The Elizabethan era predates the invention of modern concepts of race, and Cobb said contemporary artists are able to portray racial attitudes only as we understand them today. The word “Moor” in Shakespeare’s time could refer to almost anyone who wasn’t white (including Arabs, for instance).
But to his antagonists, like Iago, any difference between Othello and “white” Britons is crucial, and exploitable. (As late as the 1960s, Othello was typically played by white actors in blackface, including Orson Welles and Laurence Olivier; exceptions include the celebrated, world-touring 19th-century Black American actor Ira Aldridge, and 20th-century stage and screen icon Paul Robeson.)

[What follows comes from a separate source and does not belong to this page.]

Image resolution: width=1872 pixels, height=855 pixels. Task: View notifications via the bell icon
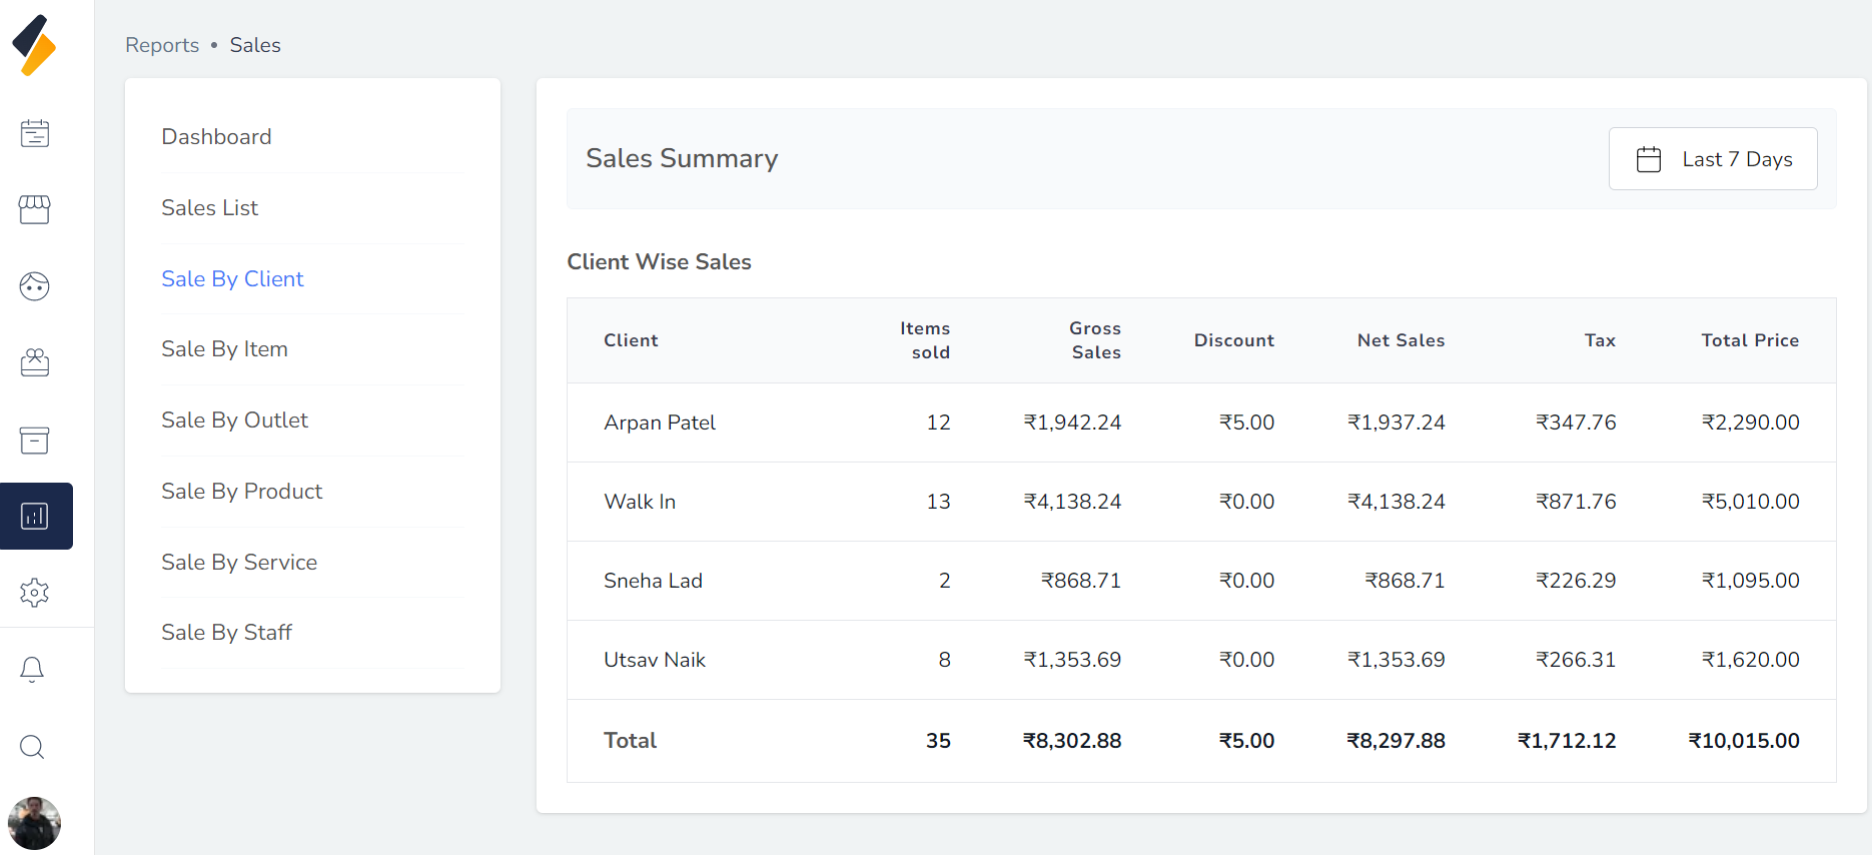(32, 669)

Some actors continue to revere the role. In a 2009 White House Poetry Slam, James Earl Jones (who has played Othello on stage) chose to perform the Moor’s speech to the senate. And playing a cross-gender-cast (a character's traditional gender presentation was disregarded) Othello in a 2020 stage production Jessika D. Williams seemed in one interview to describe the play less as racist itself than as about the racism of Othello's enemies.
For his part, while he harbors no desire to play Othello these days, Cobb seeks to address such issues with his ongoing Untitled Othello Project, in which he convenes theater artists to work through the script, exploring each character in depth. The idea is to create a revised version of the play that is still Shakespeare but more psychologically plausible.
The Playhouse staging of “American Moor” will be the first since the pandemic started — and also since the nationwide protests for racial justice, following the police murder of George Floyd in 2020. But while the culture — and perhaps the theater world more than most — claims to be newly sensitized to white supremacy, Cobb said the essential message of his play remains relevant. “All these quote-unquote changes that were ushered in by COVID and the public lynching of George Floyd, as huge as they are, are not enough to change the trajectory of a culture that is operating off of hundreds of years of racist structures,” he said.
“American Moor” receives four performances in the Playhouse’s PNC Theatre. More information is here.
The show is accompanied “he is me, and I love me dearly,” a multimedia art installation inspired by a line from “American Moor.” The exhibit, curated by Sean Beauford and Alisha Wormsley, runs Feb. 8-20 in the Playhouse lobby.